We set up a chute for the animal to herd it out into the yard so that I had a clear shot without hitting animals, buildings or a propane tank and opened the grill door. It was quite the ordeal getting it into the yard, and when it hit grass it stopped dead. Perfect. I shot it. I won't tell you that I pointed and clicked three times because apparently when the gun's safety latch says "S" it's on safe, not firing mode. And this groundhog sat there in the lawn just waiting for something to happen the whole time. Eventually something did happen and the groundhog is no more.

I am 94.3% sure that it was in the early stages of rabies, and now I'm terrified. While it wasn't a baby, it wasn't full grown either. This means that it has siblings and parents nearby who could all be infected as well. We play outdoors all the time. And we have dogs, horses and a goat that live outdoors 24/7. I will probably walk around the yard with a loaded firearm at my side for a while after this.

And yes, animals were harmed in the making of this blog post. I feel for the fish, but have no regrets for the groundhog.



11 comments:

Anonymous said...

Holy crud, Momma! Life is really and truly never boring at your house! I would be freaked out about the groundhog as well . . . can you turn it into the authorities to have it necropsied and find out if it was infected?

Karen said...

We put it in the outdoor furnace before we thought to have it tested. That was really dumb of us.

Michelle said...

Oh that's no fun at all. Do they test animals like that around you, or is rabies too common for them to "worry" about it? So glad no one was harmed and YEAH that's not natural. Eek.

Poor fishies :)

Karen Deborah said...

get another one and have it tested.

the planet of janet said...

oh. ew.

ew. ew ew ew ew ew ew.

ok. i'm done.

no. wait. i'm not. EW.

Trisha said...

Oh my! Those poor fish! I guess it is time to dig out another dollar and by some more!

As for the groundhog - definitely weird!

HalfAsstic.com said...

Oh SHIT, Karen! Too scary! Maybe you should call animal control. I bet they would want to test it for rabies. Maybe? Sheeeeet!

The Sports Mama said...

Couple of things here....

First, HI! It's me! I didn't wander off into the nothingness and die. :)

Second, LOVE LOVE LOVE that shot of Becky and Micah!

Third, I'm now picturing your pond as some sort of strange and wacky chum bucket. Not good.

Last, I've got a pretty good visual of you walking around armed and dangerous.... Charlie's Angels style.... :)

(okay, so it was more than a couple....)

Roger Miller said...

Remind me to not show signs of weirdness around you. ;)

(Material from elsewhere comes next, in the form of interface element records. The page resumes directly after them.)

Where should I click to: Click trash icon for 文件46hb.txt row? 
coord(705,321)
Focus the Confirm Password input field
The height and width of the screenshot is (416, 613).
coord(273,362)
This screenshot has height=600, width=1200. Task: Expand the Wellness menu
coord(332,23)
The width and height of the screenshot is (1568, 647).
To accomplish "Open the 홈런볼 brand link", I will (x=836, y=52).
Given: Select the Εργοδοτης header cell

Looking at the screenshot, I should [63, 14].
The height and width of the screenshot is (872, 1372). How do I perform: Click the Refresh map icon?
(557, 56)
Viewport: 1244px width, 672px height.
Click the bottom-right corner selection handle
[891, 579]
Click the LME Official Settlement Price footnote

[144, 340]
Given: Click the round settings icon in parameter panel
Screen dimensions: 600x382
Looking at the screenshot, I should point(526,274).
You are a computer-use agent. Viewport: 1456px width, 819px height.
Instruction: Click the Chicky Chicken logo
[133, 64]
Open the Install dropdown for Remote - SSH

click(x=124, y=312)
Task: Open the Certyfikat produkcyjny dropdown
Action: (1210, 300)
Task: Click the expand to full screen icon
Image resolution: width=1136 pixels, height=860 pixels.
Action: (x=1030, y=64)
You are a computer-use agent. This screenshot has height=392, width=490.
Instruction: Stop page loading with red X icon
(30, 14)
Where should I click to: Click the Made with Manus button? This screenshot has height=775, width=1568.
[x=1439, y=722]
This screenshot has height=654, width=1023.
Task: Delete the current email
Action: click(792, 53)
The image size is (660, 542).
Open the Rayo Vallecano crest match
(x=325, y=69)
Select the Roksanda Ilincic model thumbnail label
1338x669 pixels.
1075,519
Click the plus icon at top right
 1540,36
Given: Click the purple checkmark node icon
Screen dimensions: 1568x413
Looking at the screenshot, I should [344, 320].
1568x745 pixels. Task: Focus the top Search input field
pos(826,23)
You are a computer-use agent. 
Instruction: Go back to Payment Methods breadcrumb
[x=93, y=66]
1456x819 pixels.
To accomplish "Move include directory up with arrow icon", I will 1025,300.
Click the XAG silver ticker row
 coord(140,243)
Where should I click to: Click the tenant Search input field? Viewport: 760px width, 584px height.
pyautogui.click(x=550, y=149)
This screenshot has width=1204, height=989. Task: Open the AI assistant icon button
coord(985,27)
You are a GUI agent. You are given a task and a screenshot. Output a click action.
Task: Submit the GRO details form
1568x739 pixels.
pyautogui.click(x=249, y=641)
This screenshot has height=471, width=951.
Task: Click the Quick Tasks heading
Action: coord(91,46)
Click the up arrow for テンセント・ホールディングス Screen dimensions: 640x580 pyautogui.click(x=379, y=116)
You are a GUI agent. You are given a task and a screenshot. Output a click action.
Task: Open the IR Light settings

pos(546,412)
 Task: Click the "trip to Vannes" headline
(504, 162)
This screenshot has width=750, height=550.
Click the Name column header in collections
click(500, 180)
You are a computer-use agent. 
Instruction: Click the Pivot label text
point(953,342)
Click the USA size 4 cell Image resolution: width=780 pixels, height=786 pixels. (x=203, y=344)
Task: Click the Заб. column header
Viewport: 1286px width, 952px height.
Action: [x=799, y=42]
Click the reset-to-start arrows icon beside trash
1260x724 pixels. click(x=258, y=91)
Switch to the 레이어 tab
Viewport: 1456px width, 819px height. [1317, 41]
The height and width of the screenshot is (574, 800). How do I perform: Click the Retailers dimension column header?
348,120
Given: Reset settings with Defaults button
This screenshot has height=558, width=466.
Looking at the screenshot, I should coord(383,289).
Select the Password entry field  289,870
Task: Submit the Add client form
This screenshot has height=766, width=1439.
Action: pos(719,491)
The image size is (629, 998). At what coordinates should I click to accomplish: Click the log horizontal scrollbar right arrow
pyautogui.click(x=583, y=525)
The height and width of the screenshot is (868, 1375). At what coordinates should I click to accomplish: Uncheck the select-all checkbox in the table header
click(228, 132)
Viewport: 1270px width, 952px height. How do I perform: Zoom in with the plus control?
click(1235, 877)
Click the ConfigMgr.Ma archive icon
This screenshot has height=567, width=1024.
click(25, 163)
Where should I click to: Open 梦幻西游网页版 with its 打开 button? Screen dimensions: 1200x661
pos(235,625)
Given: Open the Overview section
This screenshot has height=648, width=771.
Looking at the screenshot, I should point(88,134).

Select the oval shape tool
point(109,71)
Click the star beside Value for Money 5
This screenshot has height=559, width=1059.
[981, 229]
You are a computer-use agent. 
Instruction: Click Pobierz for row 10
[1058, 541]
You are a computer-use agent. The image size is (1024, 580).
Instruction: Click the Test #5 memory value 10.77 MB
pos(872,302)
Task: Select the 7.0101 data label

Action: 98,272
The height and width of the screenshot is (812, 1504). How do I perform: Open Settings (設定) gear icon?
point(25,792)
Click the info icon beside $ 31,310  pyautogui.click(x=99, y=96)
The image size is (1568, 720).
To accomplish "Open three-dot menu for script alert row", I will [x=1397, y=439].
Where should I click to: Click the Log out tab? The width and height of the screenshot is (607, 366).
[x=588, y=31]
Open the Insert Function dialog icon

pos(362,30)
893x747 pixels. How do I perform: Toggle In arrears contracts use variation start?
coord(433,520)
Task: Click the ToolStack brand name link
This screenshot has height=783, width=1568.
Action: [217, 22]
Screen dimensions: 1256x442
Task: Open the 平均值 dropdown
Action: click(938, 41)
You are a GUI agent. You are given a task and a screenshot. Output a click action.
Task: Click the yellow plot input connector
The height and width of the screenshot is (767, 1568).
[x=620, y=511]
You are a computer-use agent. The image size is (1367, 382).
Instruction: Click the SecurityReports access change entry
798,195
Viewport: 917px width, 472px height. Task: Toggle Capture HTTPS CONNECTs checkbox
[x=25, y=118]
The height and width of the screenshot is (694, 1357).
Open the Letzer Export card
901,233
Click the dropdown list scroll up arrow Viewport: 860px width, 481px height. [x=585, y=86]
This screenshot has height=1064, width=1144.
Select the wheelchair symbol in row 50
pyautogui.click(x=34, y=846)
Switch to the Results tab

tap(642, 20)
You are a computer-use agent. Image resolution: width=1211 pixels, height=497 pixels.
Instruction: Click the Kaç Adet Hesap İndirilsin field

Yeah, I would suspect that the groundhog is in a better place now, rather than living with and going completely bat-shit crazy from rabies. I only suspect that last part because of some book I read... :)

Can we party for birthday 235 next year?

Debbie @ Three Weddings said...

I think you're just trying to compete with the fishtank of horrors over at Burgh Baby.

As for the groundhog. Scary.

caramama said...

Woah! Now that is living life in the country. Sounds like the stories my in laws tell.

Any chance the groundhog was sick with something besides rabies? I hope it was something else, but you can't be too careful. Yikes!